EXERCISE
If a line of the data below contains the string "computer", copy it into your answer.

DATA FOR THE TASK
:::

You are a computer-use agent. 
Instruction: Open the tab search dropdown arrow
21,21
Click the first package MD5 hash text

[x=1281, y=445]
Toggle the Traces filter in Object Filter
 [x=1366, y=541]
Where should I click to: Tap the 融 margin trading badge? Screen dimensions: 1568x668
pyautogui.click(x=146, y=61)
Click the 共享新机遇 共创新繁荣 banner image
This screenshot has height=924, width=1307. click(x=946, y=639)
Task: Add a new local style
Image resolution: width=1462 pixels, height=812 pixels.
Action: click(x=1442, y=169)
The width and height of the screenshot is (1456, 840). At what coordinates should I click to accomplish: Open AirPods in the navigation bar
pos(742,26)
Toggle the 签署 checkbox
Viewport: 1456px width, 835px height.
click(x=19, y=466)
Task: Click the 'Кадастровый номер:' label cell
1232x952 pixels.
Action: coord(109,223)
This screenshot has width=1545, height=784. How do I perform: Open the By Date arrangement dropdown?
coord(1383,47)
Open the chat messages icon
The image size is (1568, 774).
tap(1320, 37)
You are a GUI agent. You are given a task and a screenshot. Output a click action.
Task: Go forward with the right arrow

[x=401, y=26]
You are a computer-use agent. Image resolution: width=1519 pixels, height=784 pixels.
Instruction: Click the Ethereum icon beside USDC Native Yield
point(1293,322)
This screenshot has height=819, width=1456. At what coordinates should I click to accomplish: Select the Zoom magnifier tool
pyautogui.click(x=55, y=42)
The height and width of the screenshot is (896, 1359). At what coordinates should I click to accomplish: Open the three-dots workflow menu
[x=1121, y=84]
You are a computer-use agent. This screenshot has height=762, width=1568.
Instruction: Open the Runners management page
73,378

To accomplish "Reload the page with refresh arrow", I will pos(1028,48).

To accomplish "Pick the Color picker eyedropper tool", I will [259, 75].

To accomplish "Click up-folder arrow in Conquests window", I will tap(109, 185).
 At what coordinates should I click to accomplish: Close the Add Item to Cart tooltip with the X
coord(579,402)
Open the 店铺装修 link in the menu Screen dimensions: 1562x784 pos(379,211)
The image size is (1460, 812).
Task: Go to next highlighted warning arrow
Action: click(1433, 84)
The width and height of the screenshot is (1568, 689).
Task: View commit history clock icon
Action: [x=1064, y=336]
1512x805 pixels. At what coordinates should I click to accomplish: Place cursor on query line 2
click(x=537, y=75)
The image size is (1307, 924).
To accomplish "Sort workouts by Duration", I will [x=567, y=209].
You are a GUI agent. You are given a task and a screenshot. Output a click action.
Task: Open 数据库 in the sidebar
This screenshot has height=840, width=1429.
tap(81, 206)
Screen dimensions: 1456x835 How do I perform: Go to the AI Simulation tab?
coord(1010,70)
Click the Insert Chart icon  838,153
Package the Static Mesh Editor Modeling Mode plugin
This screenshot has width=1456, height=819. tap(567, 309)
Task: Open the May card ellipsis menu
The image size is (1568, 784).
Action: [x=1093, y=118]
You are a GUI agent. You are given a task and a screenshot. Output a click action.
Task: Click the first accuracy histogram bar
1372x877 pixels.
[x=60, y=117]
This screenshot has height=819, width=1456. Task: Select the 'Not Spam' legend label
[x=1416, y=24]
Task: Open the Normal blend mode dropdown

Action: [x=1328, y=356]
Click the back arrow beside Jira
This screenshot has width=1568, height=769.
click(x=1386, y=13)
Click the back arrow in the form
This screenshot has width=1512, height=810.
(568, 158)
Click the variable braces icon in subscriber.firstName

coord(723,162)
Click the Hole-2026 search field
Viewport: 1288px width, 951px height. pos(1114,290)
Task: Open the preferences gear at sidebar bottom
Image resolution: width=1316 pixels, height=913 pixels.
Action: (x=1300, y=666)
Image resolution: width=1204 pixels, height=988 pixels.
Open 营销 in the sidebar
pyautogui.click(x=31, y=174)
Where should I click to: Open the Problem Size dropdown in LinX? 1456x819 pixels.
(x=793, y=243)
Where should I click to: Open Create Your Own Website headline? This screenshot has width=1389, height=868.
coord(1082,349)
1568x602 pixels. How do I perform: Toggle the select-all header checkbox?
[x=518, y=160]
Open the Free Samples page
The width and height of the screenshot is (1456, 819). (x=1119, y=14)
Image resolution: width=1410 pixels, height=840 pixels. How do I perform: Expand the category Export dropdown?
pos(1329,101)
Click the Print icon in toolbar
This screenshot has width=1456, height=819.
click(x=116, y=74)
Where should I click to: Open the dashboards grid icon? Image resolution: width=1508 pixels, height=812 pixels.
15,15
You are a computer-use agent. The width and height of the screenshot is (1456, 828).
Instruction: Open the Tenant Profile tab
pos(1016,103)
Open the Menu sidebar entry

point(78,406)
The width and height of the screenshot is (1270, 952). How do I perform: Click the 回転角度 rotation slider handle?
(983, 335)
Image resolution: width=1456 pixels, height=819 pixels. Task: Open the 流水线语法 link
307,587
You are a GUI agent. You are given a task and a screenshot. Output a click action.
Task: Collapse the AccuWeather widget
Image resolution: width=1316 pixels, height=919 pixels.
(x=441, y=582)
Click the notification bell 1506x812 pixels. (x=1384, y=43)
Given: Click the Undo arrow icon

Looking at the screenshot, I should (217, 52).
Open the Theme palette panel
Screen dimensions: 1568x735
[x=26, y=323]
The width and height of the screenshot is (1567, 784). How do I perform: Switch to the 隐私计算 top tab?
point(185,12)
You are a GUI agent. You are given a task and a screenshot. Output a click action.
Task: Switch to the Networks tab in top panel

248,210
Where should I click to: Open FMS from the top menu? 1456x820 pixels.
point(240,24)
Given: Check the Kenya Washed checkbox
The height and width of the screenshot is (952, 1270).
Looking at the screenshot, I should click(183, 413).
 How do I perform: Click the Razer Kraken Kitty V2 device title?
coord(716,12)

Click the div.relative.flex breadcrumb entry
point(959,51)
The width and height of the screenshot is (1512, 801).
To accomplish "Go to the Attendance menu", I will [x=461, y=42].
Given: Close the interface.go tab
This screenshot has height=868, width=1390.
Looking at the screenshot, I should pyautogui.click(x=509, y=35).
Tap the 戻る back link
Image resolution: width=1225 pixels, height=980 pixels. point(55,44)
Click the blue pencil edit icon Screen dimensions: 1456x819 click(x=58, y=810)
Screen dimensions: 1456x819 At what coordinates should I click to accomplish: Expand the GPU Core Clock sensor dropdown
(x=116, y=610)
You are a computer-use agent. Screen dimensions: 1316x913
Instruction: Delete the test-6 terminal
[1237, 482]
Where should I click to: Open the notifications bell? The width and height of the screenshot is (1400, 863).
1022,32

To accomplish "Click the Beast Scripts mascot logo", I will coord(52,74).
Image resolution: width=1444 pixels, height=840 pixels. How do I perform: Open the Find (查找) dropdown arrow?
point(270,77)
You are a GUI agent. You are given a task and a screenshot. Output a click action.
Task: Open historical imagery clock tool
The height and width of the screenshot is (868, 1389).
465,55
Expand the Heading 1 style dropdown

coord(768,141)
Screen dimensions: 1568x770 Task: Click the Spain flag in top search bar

:::

RESPONSE TO THE TASK
You are a computer-use agent. 
You are a computer-use agent. Image resolution: width=1519 pixels, height=784 pixels.
You are a computer-use agent. This screenshot has height=762, width=1568.
You are a computer-use agent. The width and height of the screenshot is (1456, 828).
You are a computer-use agent. Screen dimensions: 1316x913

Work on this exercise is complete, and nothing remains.